* [Exercise data]
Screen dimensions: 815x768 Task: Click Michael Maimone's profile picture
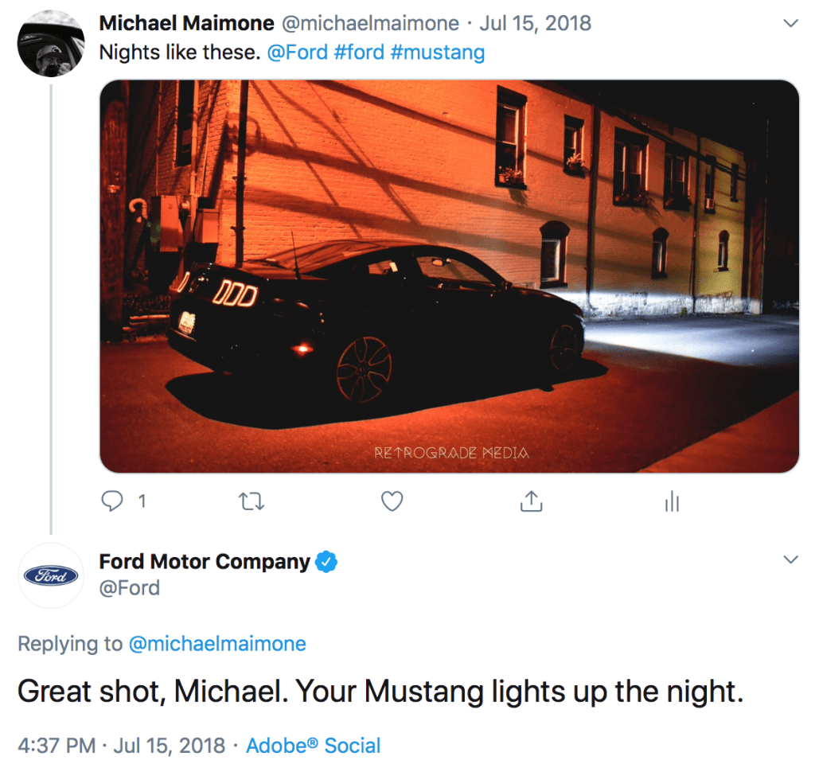tap(51, 44)
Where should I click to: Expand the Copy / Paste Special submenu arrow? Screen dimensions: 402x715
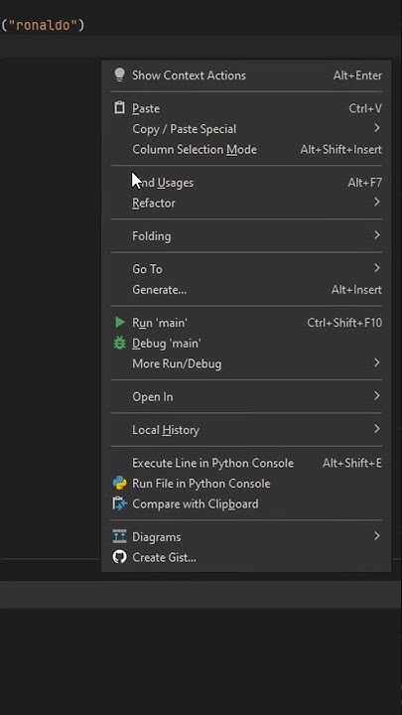(377, 128)
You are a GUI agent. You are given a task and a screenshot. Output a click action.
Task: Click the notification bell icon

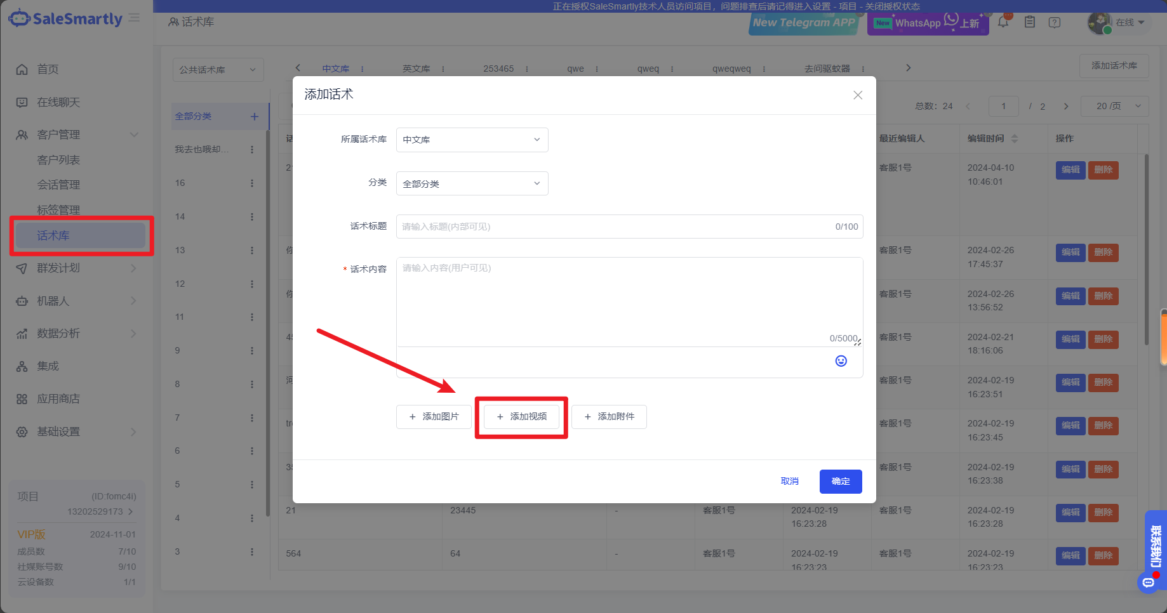pyautogui.click(x=1003, y=22)
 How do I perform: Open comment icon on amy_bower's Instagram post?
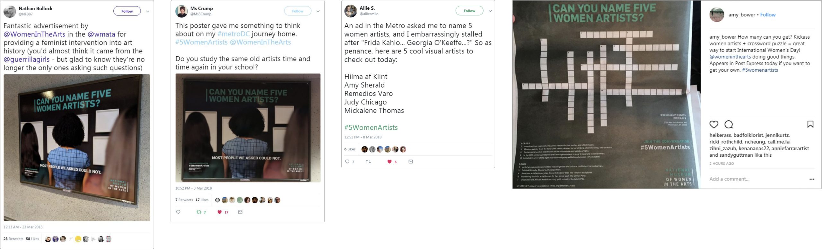[729, 125]
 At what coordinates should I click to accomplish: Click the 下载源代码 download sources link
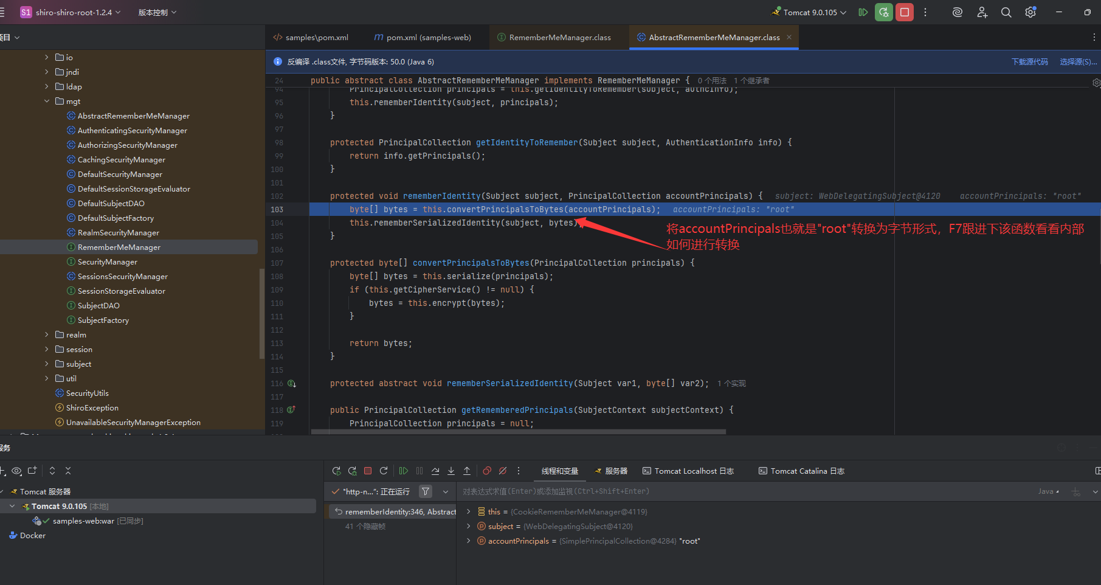[1029, 62]

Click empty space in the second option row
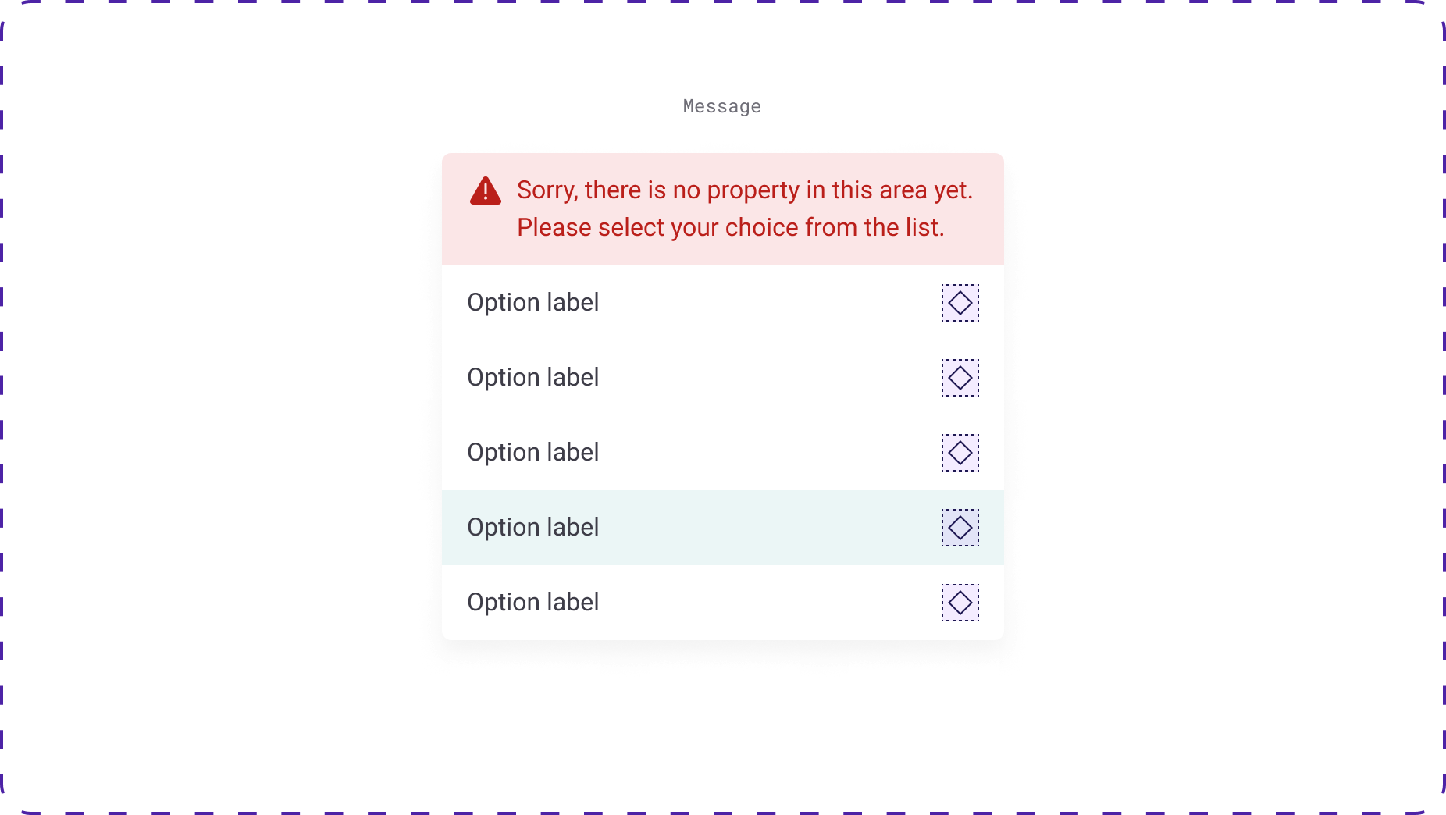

* [What the task asks] Print the records above word for word, omitting any picture they contain.

* [Finished exercise]
Screen dimensions: 815x768 Task: Click Michael Maimone's profile picture
tap(51, 44)
Where should I click to: Expand the Copy / Paste Special submenu arrow? Screen dimensions: 402x715
(377, 128)
You are a GUI agent. You are given a task and a screenshot. Output a click action.
Task: Click the notification bell icon

pyautogui.click(x=1003, y=22)
 How do I perform: Open comment icon on amy_bower's Instagram post?
[729, 125]
 At what coordinates should I click to accomplish: Click the 下载源代码 download sources link
[1029, 62]

Click empty space in the second option row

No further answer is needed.